A Performance Comparison of 6 Stream Oriented XML Parsers

Introduction

This article compares the performance of six implementations of a single program that processes XML. Each implementation uses a different XML Parser and four different languages are used: C, Java, Perl, and Python. Only a single parser is tested for Perl and Python, but two parsers each are tested for C and Java. All the parsers are stream oriented. An application must provide callbacks (or their equivalent) in order to receive information back from the parser. While some of them have a validating mode, all the parsers were run as non-validating parsers. When I say that a single program was implemented six times, I mean that each implementation produces (or should produce) exactly the same output for a given input document. But as long as that constraint was met, I attempted to write each in the most efficient manner for the given language and parser.

Executive Summary

There aren't many surprises here. The C parsers (especially expat) are very fast, the script-language parsers are slow, and the Java parsers occupy a middle ground for larger documents.

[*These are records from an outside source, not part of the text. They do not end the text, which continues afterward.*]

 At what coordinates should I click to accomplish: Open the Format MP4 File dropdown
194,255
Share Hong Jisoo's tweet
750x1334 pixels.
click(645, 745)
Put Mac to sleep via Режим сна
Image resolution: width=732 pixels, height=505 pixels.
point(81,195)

However for smaller documents (less than .5 Meg), the Perl and Python parsers are actually faster than either Java parser tested.

These tests only measure execution performance. Sometimes programmer performance is more important. I have no numbers, but I can report that for ease of implementation, the Perl and Python programs were easiest to write, the Java programs less so, and the C programs were the most difficult.

Full Disclosure

But first, let me come clean. I'm the maintainer of one of the parsers measured here, the perl module XML::Parser. I have an interest in making it look good. But I'm providing here everything I used to come up with my numbers. So you're welcome to download what I've got and try it out for yourself. Also, since I'm more experienced in Perl and C than Java and Python, gurus of those two languages may want to comb through the implementations written in them, checking for newbie mistakes.

What motivated me to run this experiment was a discussion on the performance (or lack thereof) of XML::Parser on the perl-xml mailing list. I asked the question, "How does XML::Parser compare to the competition?" Either I got no answers or the answers were comparing apples and oranges, in my opinion. (For instance, comparing XML::Parser to the Unix grep utility.) So I decided to take one of the sample programs contained in the XML::Parser distribution, xmlstats, and implement it using different parsers.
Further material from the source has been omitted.